------ Text provided ------
A stronger euro benefits Europe by helping to temper inflation. Maintaining price stability is “of paramount importance,” European Central Bank President Jean-Claude Trichet said in Frankfurt on April 15. Inflation in the 15-nation euro region accelerated to 3.6 percent last month, the fastest in almost 16 years.

ECB policy makers will have to “tolerate a stronger euro” or raise interest rates if they want to bring inflation down, said Thomas Mayer, the London-based chief European economist at Deutsche Bank.

“Is there a level of a euro where the economy falls apart?” he said. “No, it’s a gradual process.”

While Treasury Secretary Henry Paulson has said he is a “very strong” supporter of a “strong dollar,” one of his predecessors, Paul O’Neill, described that policy as “vacuous” in a Bloomberg Television interview last week.

Are any reporters reading this blog?

If so, would one of you please ask Paulson when he is going to stop chirping Cuckoo and talk about fundamental reasons the dollar is falling: like deficit spending, the Fed slashing interest rates, the bubble blowing policies at the Fed, and a plethora of lending facilities some of which are illegal.

Instead of just chirping cuckoo, Paluson is now chirping cuckoo “very strong”. What’s next? A public appearance with Mr. Euro so they can both chirp at the same time?

Open Dissent At The Fed

Meanwhile there is open dissent at the Fed: Fed hawks Lacker, Fisher warn on inflation.

Two top Federal Reserve officials warned on Thursday against the risks of inflation, in remarks that underscored the existence of a hard wing of policy-makers who oppose further interest rate cuts.

Both Richmond Federal Reserve President Jeffrey Lacker and Richard Fisher, president of the Dallas Fed, in separate speeches cited the dangers of delaying moves to rein in inflation.

“Inflation is a problem now. It is too high and personally I would be uncomfortable in just waiting for economic slack to bring it down,” Lacker told reporters on the sidelines of a symposium here.

Volcker Scorns Fed Bailouts

Not only is there open dissent at the current Fed, ex-Fed Chairman Paul Volcker Scorns Fed Bailouts.

The Bernanke Fed may have already seized too much power and has abandoned historical principles, says Paul Volcker, who was Fed chairman from 1979 to ’87. “The Federal Reserve has judged it necessary to take actions that extend to the very edge of its lawful and implied powers,” Volcker, 80, told the Economic Club of New York on April 8. “A direct transfer of mortgage and mortgage-backed securities of questionable pedigree from an investment bank to the Federal Reserve seems to test the time- honored central bank mantra in times of crisis: lend freely at high rates against good collateral. It tests it to the point of no return.”
------ Exercise data ------
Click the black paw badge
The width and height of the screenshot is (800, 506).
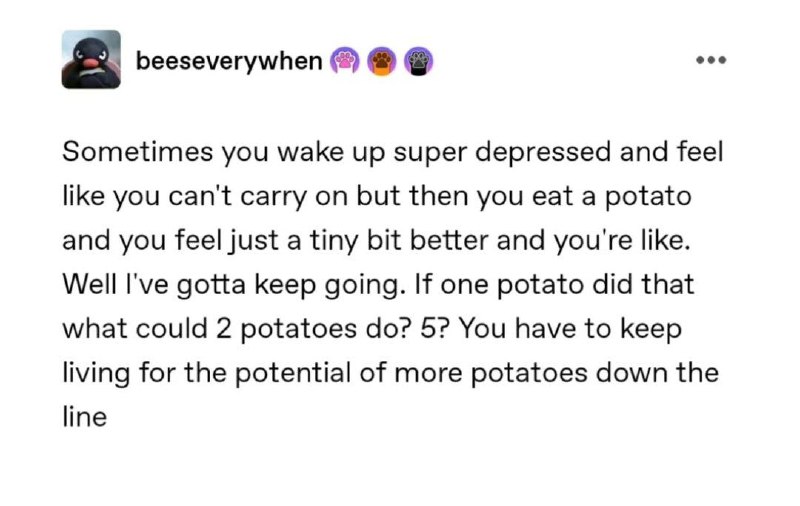[419, 61]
------
> [Work to complete]
1 – List the fundamental reasons for the dollar's fall that the blog post about the dollar and the Fed wants reporters to raise with Paulson.
2 – Copy the passage from the blog post about the dollar and the Fed, beginning at the words "Are any reporters" and stopping after "interest rate cuts.".
3 – Write what follows the last sentence of the blog post about the dollar and the Fed.
The lines have no connection to the blog post about the dollar and the Fed.

> [Answers to each task]
1 –
- Deficit spending
- The Fed slashing interest rates
- The bubble blowing policies at the Fed
- A plethora of lending facilities, some of which are illegal

2 –
Are any reporters reading this blog?

If so, would one of you please ask Paulson when he is going to stop chirping Cuckoo and talk about fundamental reasons the dollar is falling: like deficit spending, the Fed slashing interest rates, the bubble blowing policies at the Fed, and a plethora of lending facilities some of which are illegal.

Instead of just chirping cuckoo, Paluson is now chirping cuckoo “very strong”. What’s next? A public appearance with Mr. Euro so they can both chirp at the same time?

Open Dissent At The Fed

Meanwhile there is open dissent at the Fed: Fed hawks Lacker, Fisher warn on inflation.

Two top Federal Reserve officials warned on Thursday against the risks of inflation, in remarks that underscored the existence of a hard wing of policy-makers who oppose further interest rate cuts.

3 –
Allan Meltzer, a Fed historian and economics professor at Carnegie Mellon University in Pittsburgh, agrees that Bernanke is swatting a fly with a sledgehammer. “In monetary policy, he has not been good,” Meltzer, 80, says. “It is a silly policy designed to head off a recession that may come but hasn’t come yet.”

Inflation Threat

Meltzer says the Fed, by ignoring the inflationary potential in its latest rate cuts, is creating the possibility of negative real interest rates. He also says the Fed should never take credit risks, especially to save floundering banks. “We can’t have a system that continues to work well if the bankers make the profits and the public, the taxpayers, take the losses,” he says. “That is not a viable system.”

Meltzer says Paulson’s plan for expanded Fed oversight of the financial industry is both overreaching and impractical. “It’s hard to see how the Fed is going to do it,” he says. “The Fed’s record of anticipating and heading off crises is poor. Now they are going to go out and examine investment bank portfolios? Most of the people who are buying and selling this stuff don’t fully understand it. How is some Fed auditor going to figure it out?”

Uncertainty Principle Corollary Number Four

With that let’s recap Corollary Number Four to the Fed Uncertainty Principle.

The Fed simply does not care whether its actions are illegal or not. The Fed is operating under the principle that it’s easier to get forgiveness than permission. And forgiveness is just another means to the desired power grab it is seeking.